Our demo was recorded in June of 1996 and consisted of seven songs, all recorded at the same time. Two of the seven songs went on the 7 inch, we wanted to keep “Prize (To Crawl)” as a B-side. Conquer the World was one of few record labels that replied to us and we were anxious to get our sound out there. “The Triptych Session” was compiled of six remixed songs from the demo session and four new songs. The four new songs were a tribal drum solo from Repa (“Quickening the Pulse of a Grey Noise”), an acoustic recording from Sean done on a four-track (“Commencement”) and two additional songs with Mike Derrick on guitar (“Crimson Reflection” and “Martyr”). “Quickening the Pulse of a Grey Noise” and “Violence Versus Motion” were CD-only tracks, thus not on the vinyl.
-As far as Cascade Records was concerned, who was involved in putting together this release through the label (as you were the only member of the band to also be behind the label)? Were Graham, Mike and Drew involved in it at all?
The recording, design and printing for the Triptych demo were all done by me.
-How many copies of this demo were made and how fast were they distributed?
There were approximately 45 demos made, half were sent to record labels and the remaining half were given away at shows. We weren’t playing many shows at the time so we had them on hand for a while.
-The song “Randall” from this session ended up being used on five Thoughts of Ionesco releases: the Triptych demo (Cascade), the self-titled 7″ (Cascade), “The Triptych Session” (Conquer the World), “Abnormalities” (Cascade) and “The Scar is Our Watermark” (Seventh Rule). How do you look back on this iconic song? Whose idea was it to have the sample from “One Flew Over the Cuckoo’s Nest”?
“Randall” always remained in our sets, it was about desperation and addiction which was a common thread throughout our existence as Thoughts of Ionesco. The song will always stand the test of time. We were all fans of “One Flew over the Cuckoo’s Nest”. Either Brian or Sean brought the sample to the studio.
-The label’s sixth release was a split between Chelsea’s Gone Under and 7000 Dying Rats. How did these two bands come together?
I frequented a record store called “Play It Again” where the metal guru of all time worked, his name is Scoob. Josh Diebel (of 7,000 Dying Rats) and Scoob ran Alley Sweeper Records. The three of us set-up a show at Zoot’s Cafe with both the bands where we developed a relationship and decided to put out the release.
-You co-released this vinyl with Josh Diebel’s (singer in 7000 Dying Rats) label Alley Sweeper Records. What were each label’s tasks and implications to make this record come out?
We split everything right down the middle, 50/50.

* [DATA SUPPLIED]:
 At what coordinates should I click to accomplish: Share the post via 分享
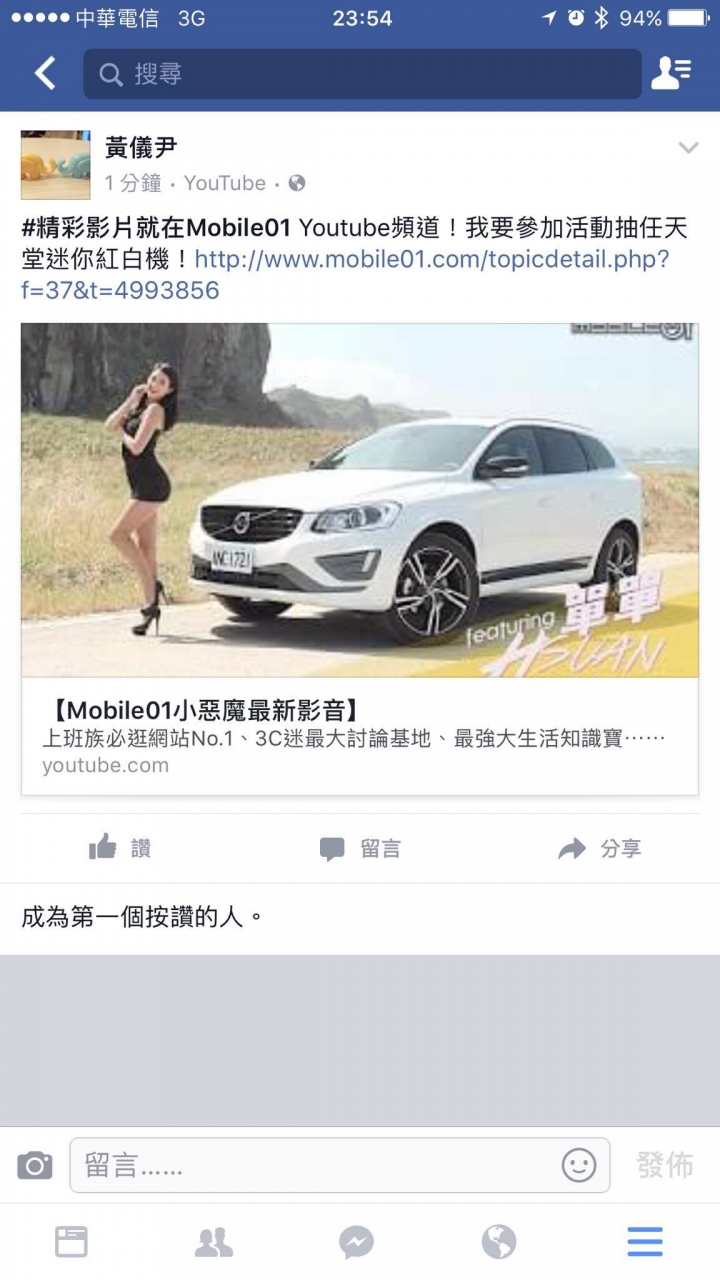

...

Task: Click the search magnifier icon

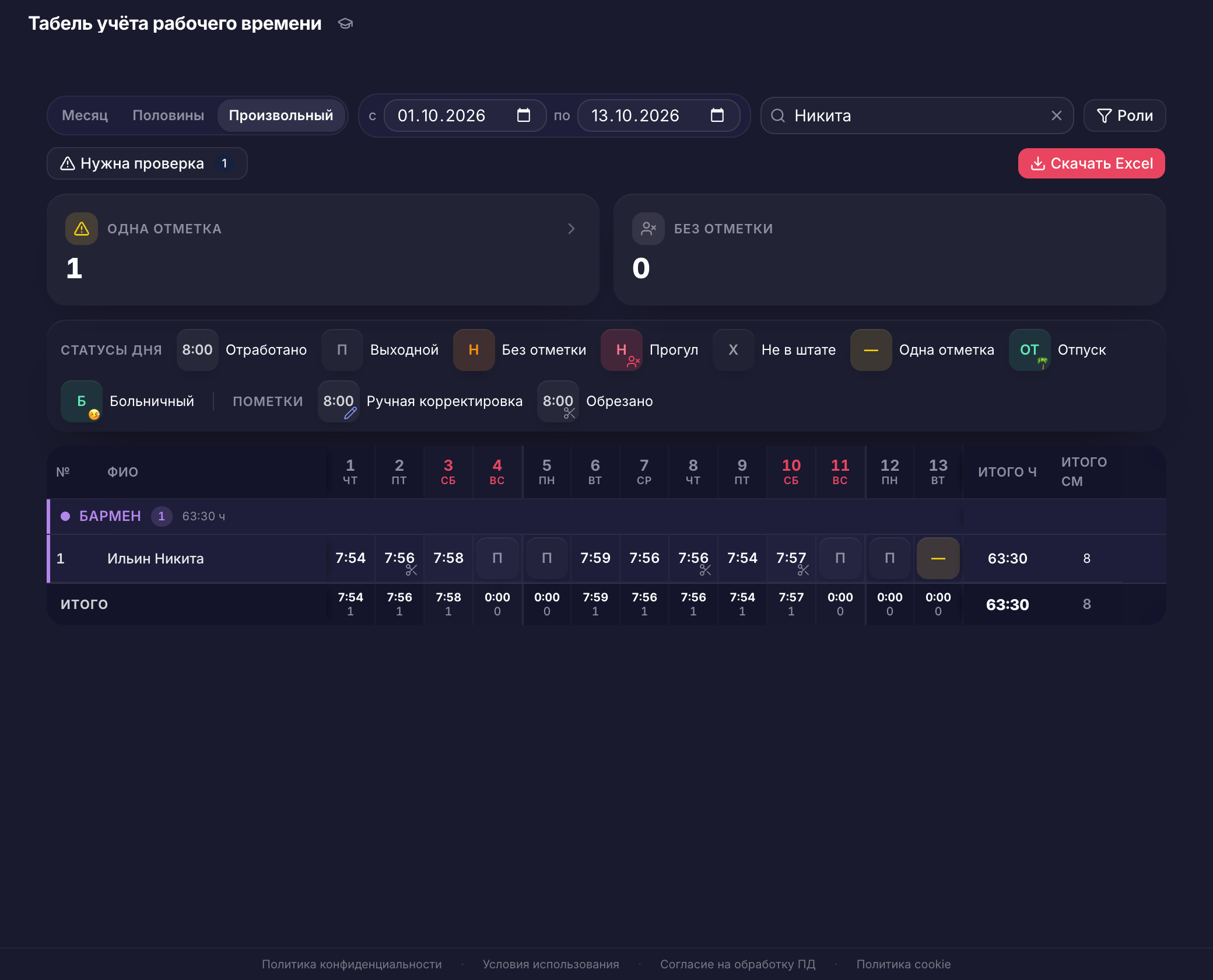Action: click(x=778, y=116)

* [WHAT IS EXPECTED]: Copy the stretch of the Thoughts of Ionesco interview from "I frequented a" through "record come out?" word for word.

* [SOLUTION BELOW]:
I frequented a record store called “Play It Again” where the metal guru of all time worked, his name is Scoob. Josh Diebel (of 7,000 Dying Rats) and Scoob ran Alley Sweeper Records. The three of us set-up a show at Zoot’s Cafe with both the bands where we developed a relationship and decided to put out the release.
-You co-released this vinyl with Josh Diebel’s (singer in 7000 Dying Rats) label Alley Sweeper Records. What were each label’s tasks and implications to make this record come out?